Pope to Stop Livestreaming Daily Mass Amid Italy’s Coronavirus Recovery

Pope Francis recites the “Regina Coeli” in front of an image of Mary and the child Jesus at the end of Mass May 12, 2020, in the chapel of his Vatican residence, the Domus Sanctae Marthae. (Photo: CNS photo/Vatican Media)

By Elise Anne Allen

ROME (Crux) — On May 12, the Vatican announced that with public Masses set to resume in Italy this weekend as coronavirus restrictions ease, Pope Francis’s daily Masses at the Vatican’s Casa Santa Marta  guesthouse will no longer be livestreamed.

In a May 12 statement, Vatican spokesman Matteo Bruni announced that on May 18, the same day public Masses in Italy resume, Pope Francis will celebrate his daily morning Mass at the tomb of St. John Paul II inside St. Peter’s Basilica to mark the centenary of the Polish pope’s birth.

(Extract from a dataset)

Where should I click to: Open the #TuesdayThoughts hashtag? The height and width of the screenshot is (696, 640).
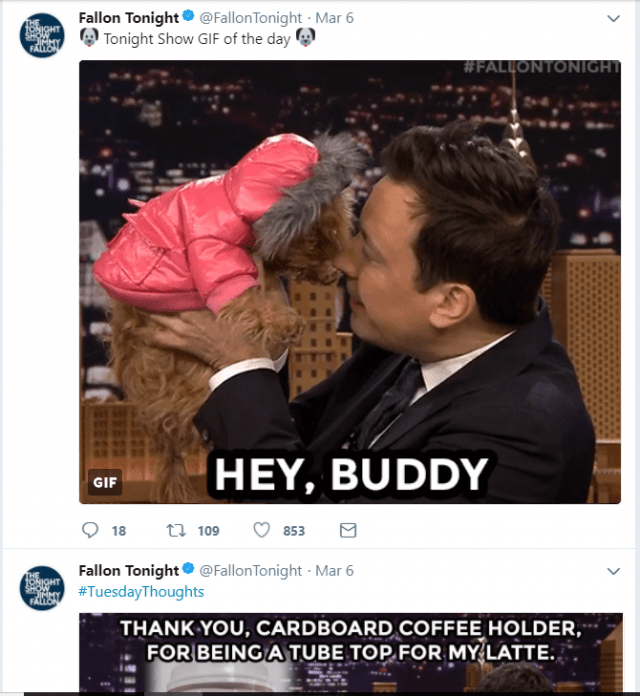pyautogui.click(x=141, y=592)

However, Bruni also said that since public Masses are set to resume in Italy and have already been resumed in many other areas of the world, “the live transmission of the morning Masses in the Casa Santa Marta will cease” as of May 19.

“As he has been able to affirm in recent days, the pope hopes that the People of God will thus be able to return to communal familiarity with the Lord in the sacraments, participating in the Sunday liturgy and resuming, also in churches, the daily attendance of the Lord and his word,” Bruni said.

Pope Francis began livestreaming his daily Masses at the beginning of Italy’s national quarantine in a bid to offer Catholic faithful the ability to “virtually” attend a daily liturgy.

One Vatican official told Crux it is presumed that as of May 18, faithful may again attend liturgies inside the Vatican’s Saint Anne’s parish, as well as St. Peter’s Basilica, assuming Italian authorities allow access to the square.

The Vatican banned guided visits and tourists from visiting the basilica in March, when the nationwide lockdown began, only allowing in faithful who wished to enter the basilica for prayer. However, Italian police barring anyone from entering who did not have what they deemed legitimate work motives.

Despite being a part of the Vatican City State, St. Peter’s Square under the 1929 Lateran Treaty is subject to the authority of Italian police for crowd control, unless the pope is present.

The Vatican statement made no mention of when the pope’s weekly general audiences and Sunday Regina Coeli/Angelus addresses, which have also been livestreamed amid the ban on public gatherings, will again be held in the square with the public.